Четко очерченные губы фейери дрогнули в улыбке. Он будто бы презирал Эмму – и в то же время жалел.
– Нет, – коротко ответил он.
– Вы вчера сказали, что я ваша племянница, – сказала Эмма и бросила взгляд на потолок – те же звезды плыли в темно-синей вышине. Было ли это вчера? Сколько времени она пробыла здесь? Фейери посмотрел на книгу на прикроватном столике и поинтересовался:
– Интересное чтение?
– Не знаю, – ответила Эмма, чувствуя, как притупившийся было страх снова просыпается в ней, пробивается к горлу горячими ударами. – Я не умею читать по-вашему, только смотрела картинки.
Фейери понимающе кивнул.
– И что ты поняла из них?
– Это история любви, – сказала Эмма. – Фейери и человеческая девушка полюбили друг друга и поженились.
Фейери прикрыл глаза. Кивнул.
– У нас иногда появляется такое безумие. Некий род душевной болезни, когда один из нас сходится с наверхницей, – произнес он. – Таких всегда казнят, нам здесь не нужны ни больные, ни их ублюдки.
«Больные, – машинально повторила Эмма. – Их ублюдки».
– Такое же безумие однажды охватило моего брата, – продолжал фейери. – Он полюбил твою мать, родилась ты. Ты знаешь, кем был Галхаад?
– Мастером над болью, – глухо откликнулась Эмма. В ушах шумело, глаза горели, а голову наполнял стук. Значит, шеф Брауни оказался прав. Значит, все это время Эмма жила, не зная правды о себе – и вот эта правда ударила ее по лицу.
Фейери усмехнулся.
– Мастером над болью, – горестно повторил он. – Верно.

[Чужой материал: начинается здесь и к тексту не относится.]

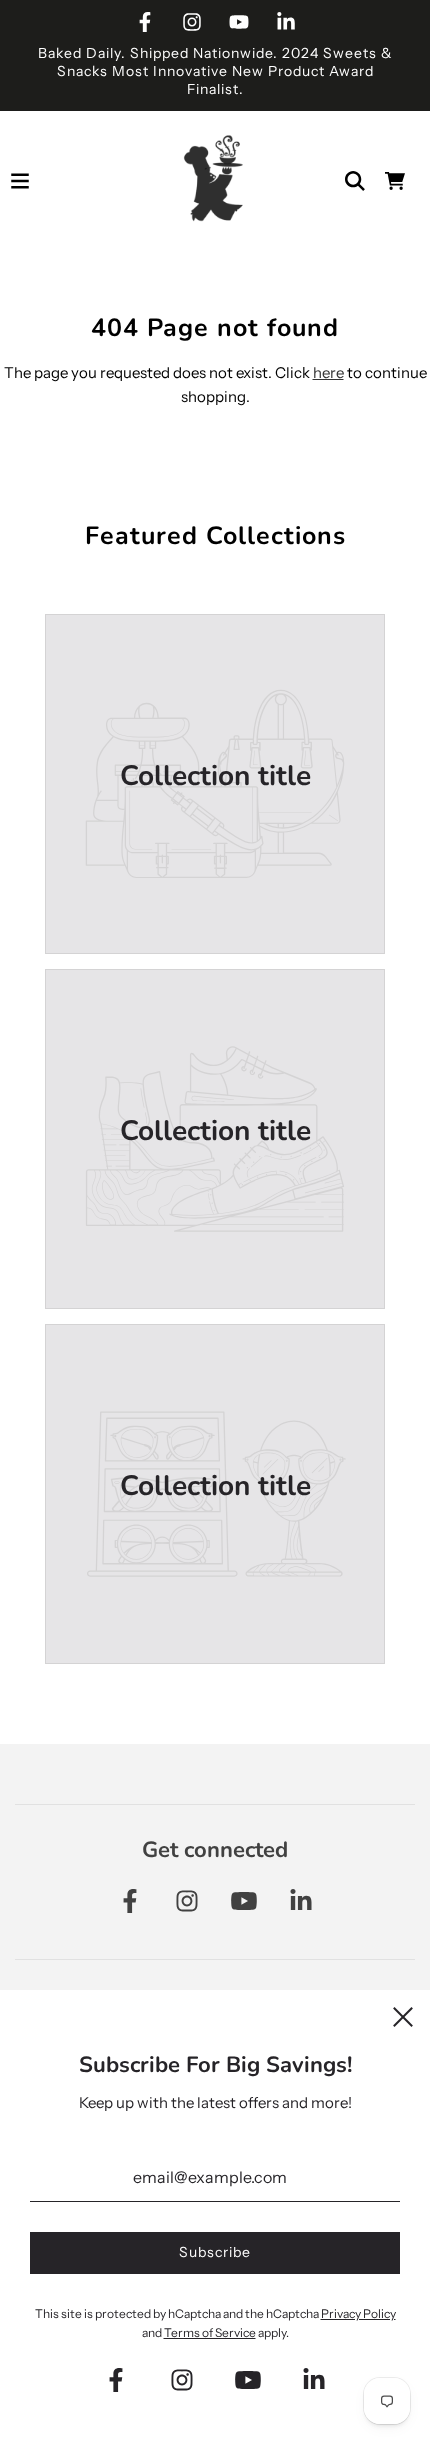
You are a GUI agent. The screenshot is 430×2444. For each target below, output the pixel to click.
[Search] (355, 181)
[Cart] (395, 181)
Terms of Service (210, 2332)
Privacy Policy (358, 2313)
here (328, 372)
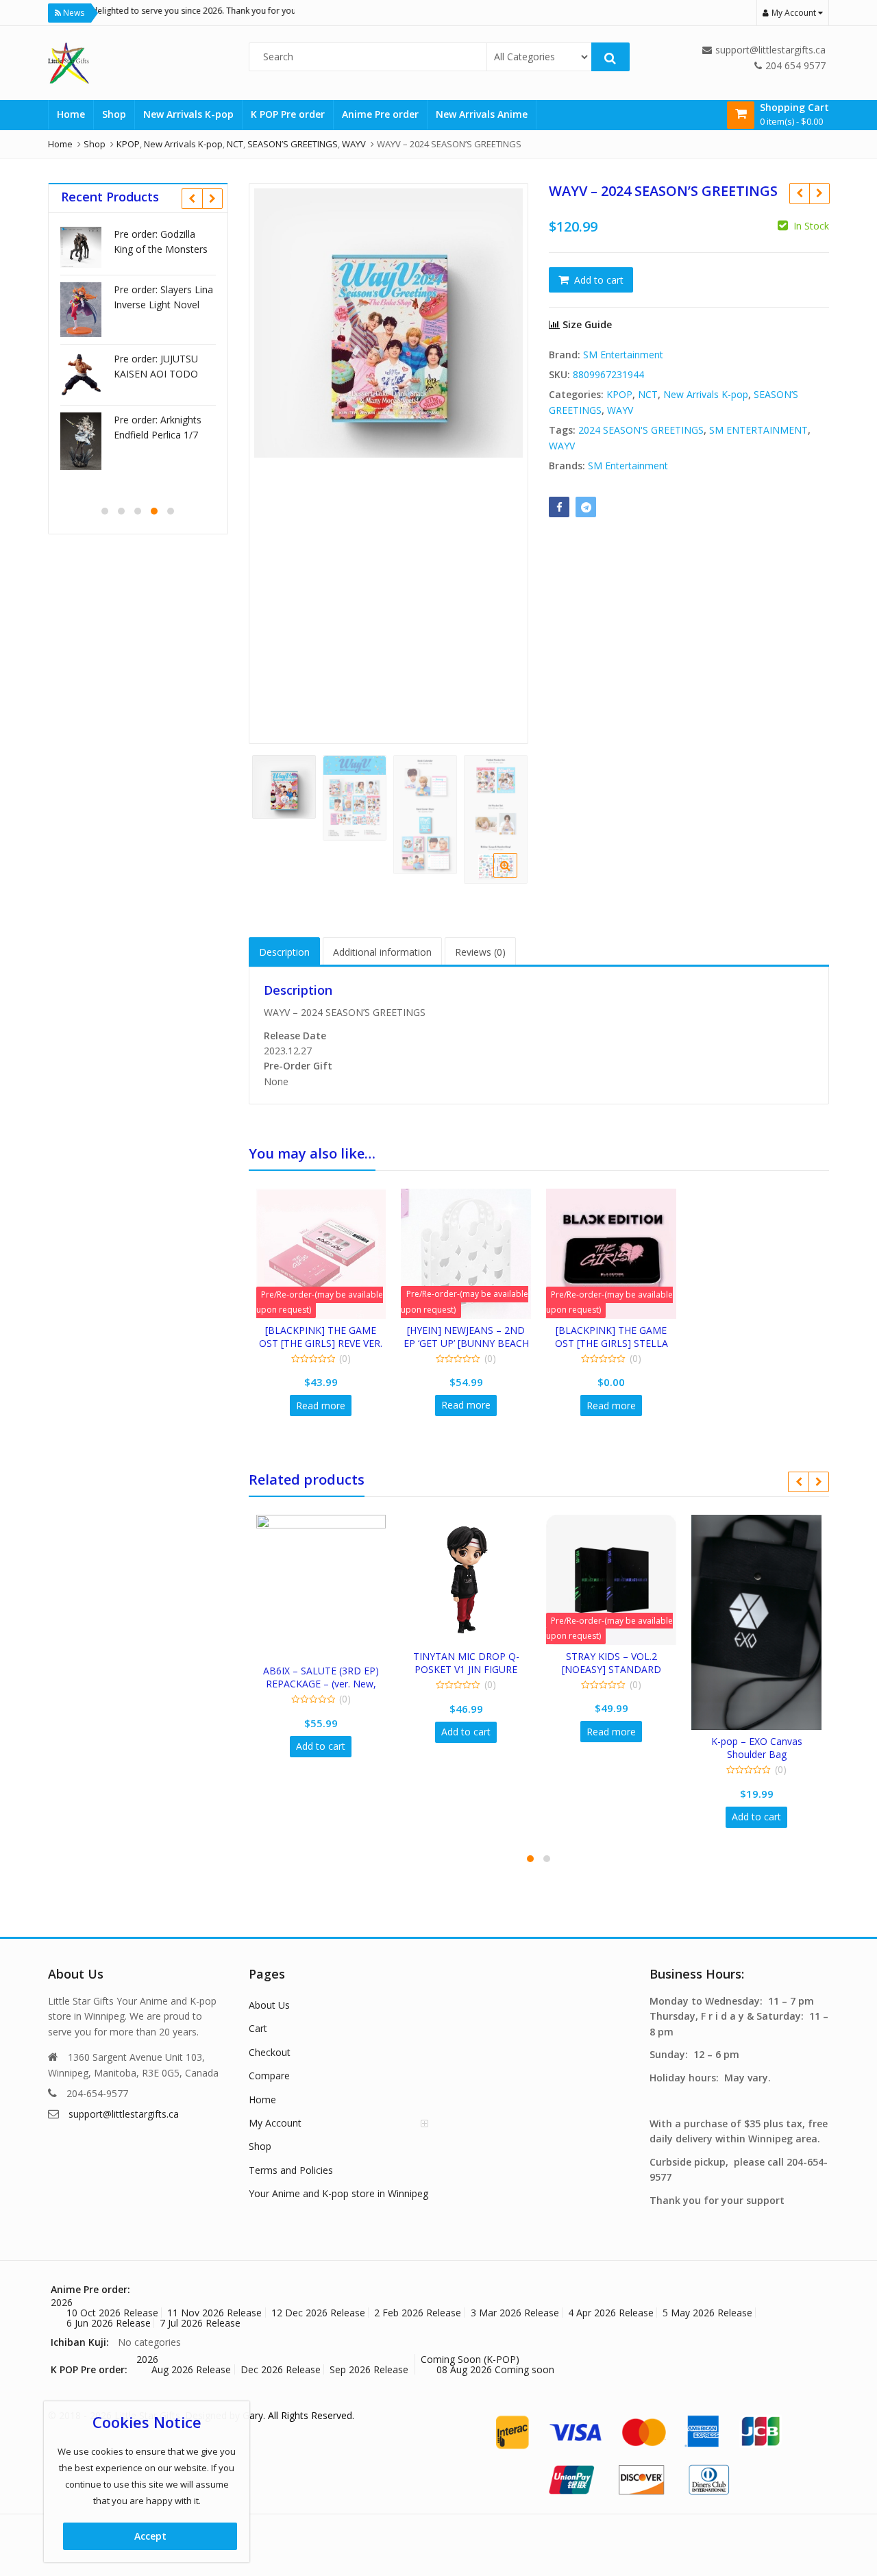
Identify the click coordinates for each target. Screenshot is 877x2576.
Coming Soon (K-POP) (470, 2359)
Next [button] (503, 458)
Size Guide (586, 324)
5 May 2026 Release (707, 2312)
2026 (62, 2302)
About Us (269, 2004)
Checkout (270, 2052)
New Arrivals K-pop (188, 114)
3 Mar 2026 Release (515, 2312)
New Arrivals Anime (482, 114)
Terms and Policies (291, 2170)
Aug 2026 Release (191, 2369)
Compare (269, 2075)
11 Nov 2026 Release (214, 2312)
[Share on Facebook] (559, 507)
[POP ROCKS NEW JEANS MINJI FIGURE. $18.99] (799, 193)
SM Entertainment (623, 354)
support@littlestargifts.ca (124, 2113)
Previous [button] (273, 458)
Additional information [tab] (382, 951)
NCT (648, 394)
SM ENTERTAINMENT (758, 429)
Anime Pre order (380, 114)
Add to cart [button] (320, 1746)
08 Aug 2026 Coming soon (495, 2369)
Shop (114, 114)
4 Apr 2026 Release (611, 2312)
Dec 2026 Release (280, 2369)
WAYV (620, 410)
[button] (516, 876)
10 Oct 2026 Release (112, 2312)
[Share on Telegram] (586, 507)
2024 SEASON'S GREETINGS (641, 429)
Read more (320, 1405)
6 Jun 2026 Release (108, 2322)
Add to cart (598, 279)
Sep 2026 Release (369, 2369)
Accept (150, 2535)
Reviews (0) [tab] (480, 951)
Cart (258, 2028)
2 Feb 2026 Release (417, 2312)
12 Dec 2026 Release (318, 2312)
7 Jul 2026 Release (200, 2322)
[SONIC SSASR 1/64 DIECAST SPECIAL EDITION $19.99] (819, 193)
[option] (388, 323)
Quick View (327, 1330)
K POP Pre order (288, 114)
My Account (275, 2122)
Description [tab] (284, 951)
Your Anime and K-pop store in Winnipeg (338, 2193)
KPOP (619, 394)
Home (71, 114)
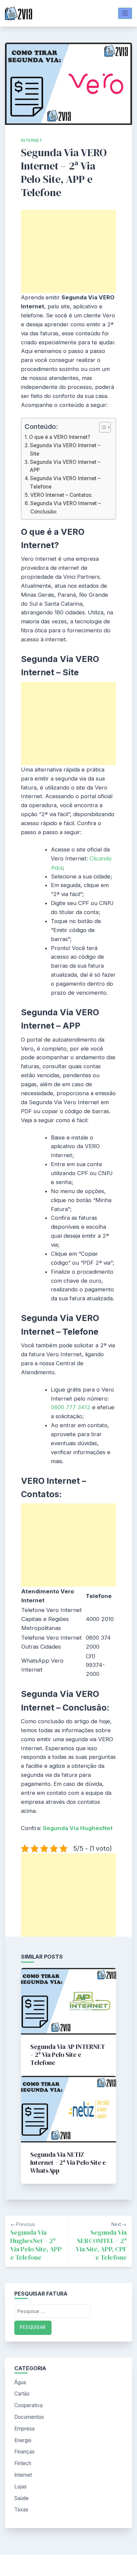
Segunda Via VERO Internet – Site (65, 449)
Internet (31, 140)
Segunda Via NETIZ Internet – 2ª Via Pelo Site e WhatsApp (68, 2162)
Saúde (21, 2498)
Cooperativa (28, 2405)
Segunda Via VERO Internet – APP (65, 466)
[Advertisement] (68, 251)
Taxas (21, 2509)
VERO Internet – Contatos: (61, 495)
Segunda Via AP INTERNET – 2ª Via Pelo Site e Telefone (67, 2054)
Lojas (20, 2486)
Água (20, 2382)
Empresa (24, 2428)
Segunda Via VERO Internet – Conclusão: (65, 507)
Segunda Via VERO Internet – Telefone (65, 482)
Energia (22, 2440)
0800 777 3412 (70, 1407)
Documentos (29, 2417)
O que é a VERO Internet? (59, 437)
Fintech (22, 2463)
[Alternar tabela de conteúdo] (101, 427)
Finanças (24, 2451)
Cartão (22, 2394)
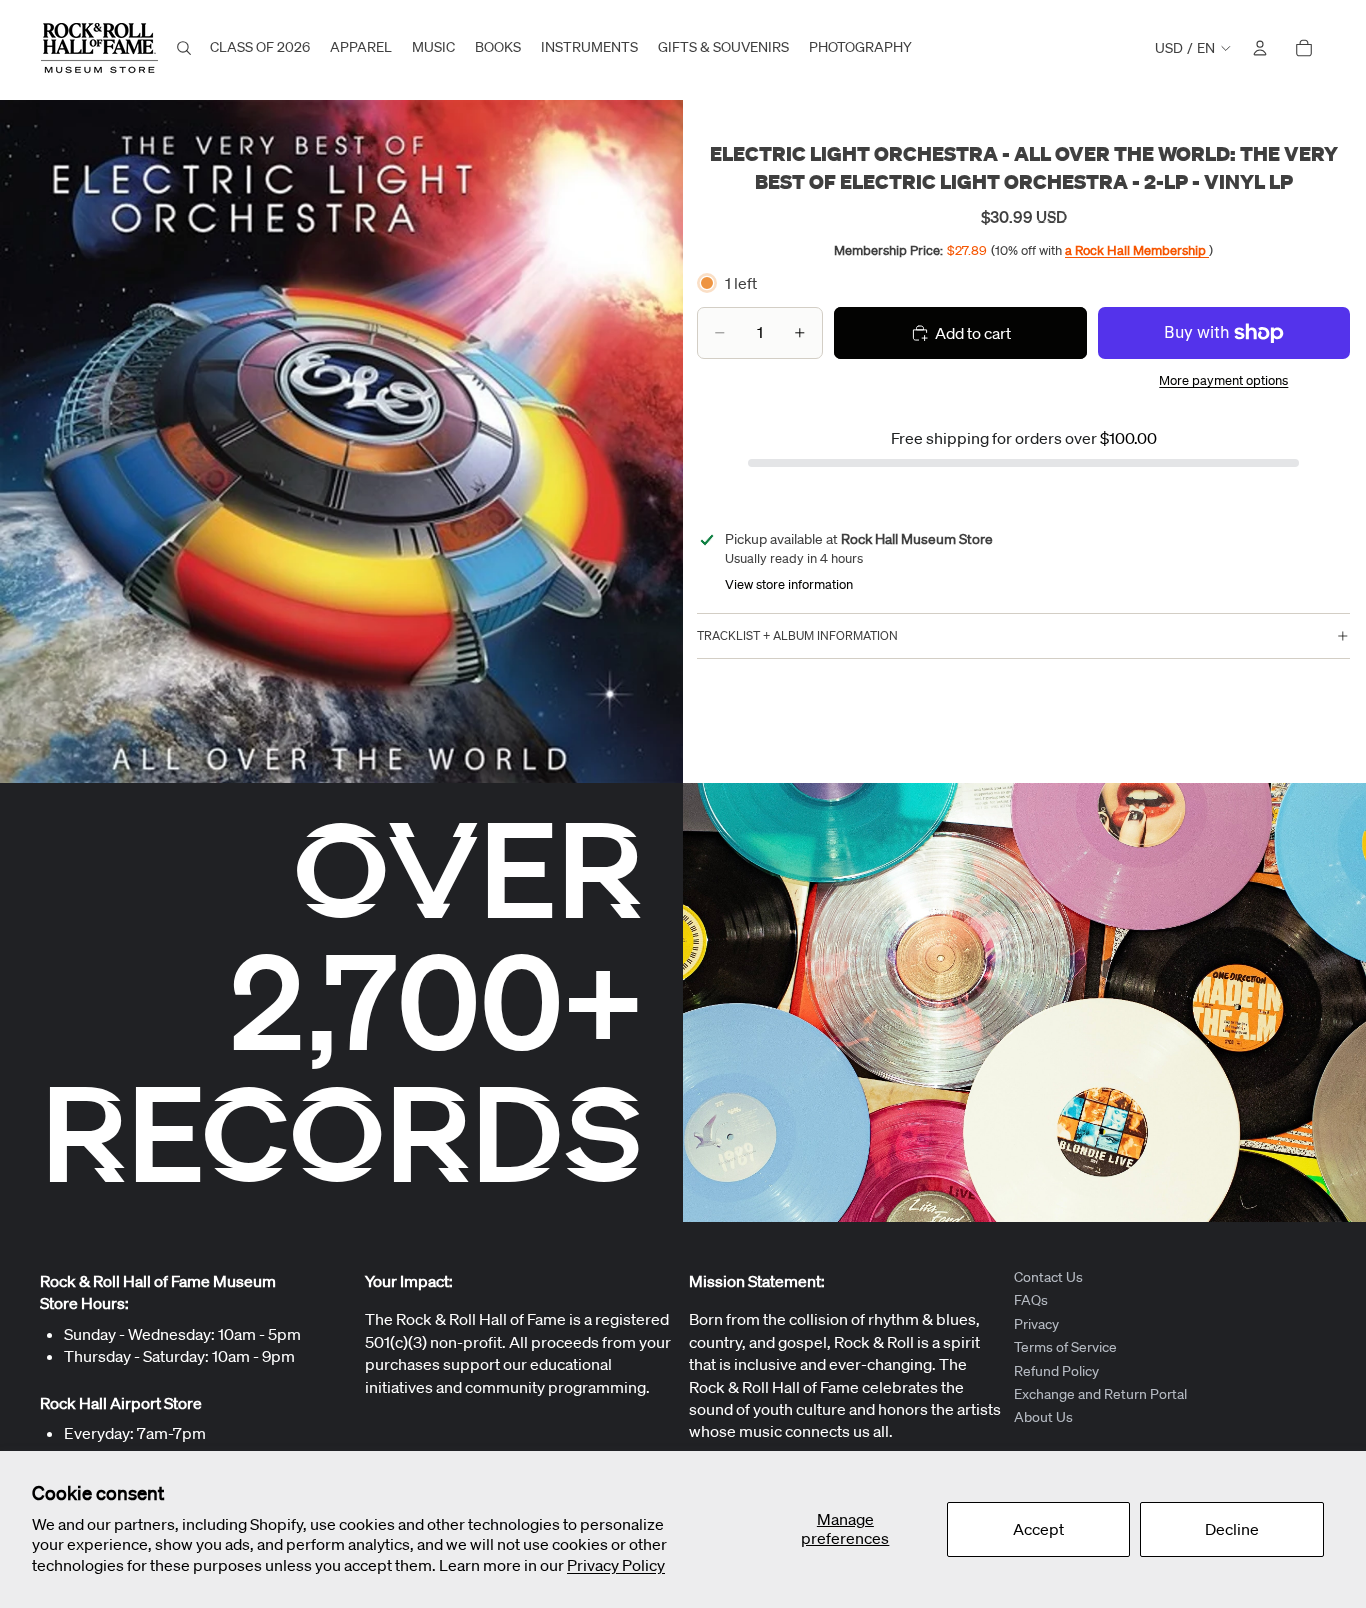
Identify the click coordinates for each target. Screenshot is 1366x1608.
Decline (1232, 1529)
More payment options (1223, 380)
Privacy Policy (616, 1565)
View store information (789, 584)
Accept (1038, 1529)
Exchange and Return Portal (1100, 1394)
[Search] (184, 48)
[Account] (1260, 48)
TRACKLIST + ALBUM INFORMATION (797, 635)
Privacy (1036, 1324)
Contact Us (1048, 1277)
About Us (1043, 1418)
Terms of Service (1065, 1347)
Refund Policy (1056, 1371)
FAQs (1031, 1301)
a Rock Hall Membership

Тавиэль рассказал?
Эмма кивнула.
– Чтобы ты понимала, мастер над болью – это пятый в нашем ранге. Выше него только Великие владыки и Первый всадник, – сказал фейери. – Он смог скрыть от всех свое падение и твое рождение, но ничего нельзя скрывать слишком долго. Такой великий сын земли, и упал так низко.
«И моя мать молчала об этом всю жизнь, – подумала Эмма. – Она понимала: если я узнаю правду, то для нас обеих все будет кончено. Ее брак с Максимом Эдельстаном был фиктивным».
– А Клилад Осборн? – спросила она. – Мы с матерью жили в его доме.
Фейери прикрыл глаза.
– Галхаад, как бы это выразиться, с ним приятельствовал. Его падение оказалось глубже, чем у всех до него. Собственно, если ты падаешь, то уже нельзя остановиться. Только ниже, ниже, ниже. В глубины тьмы.
Он махнул рукой.
– Мы вам совсем не интересны? – Эмма поняла, что снова говорит глупости. Зачем владыкам земли интересоваться мошками, которые ползают по поверхности. Фейери рассмеялся, негромко и мелодично: должно быть, такой смех заманивал путниц в чащу, к короне из красных ягод.
– Вы? Нет. Конечно, вы бываете забавны, но не более того. И иногда это весело, наказывать вас за проступки. Оп! – и землетрясение проглотило ваш городишко.
– Как вас зовут? – спросила Эмма. Взгляд фейери потемнел, в нем длинной прядью паутины скользнула печаль.
– Келемин, – нехотя ответил он, словно размышлял, достойна ли человеческая девчонка такой чести – знать его имя.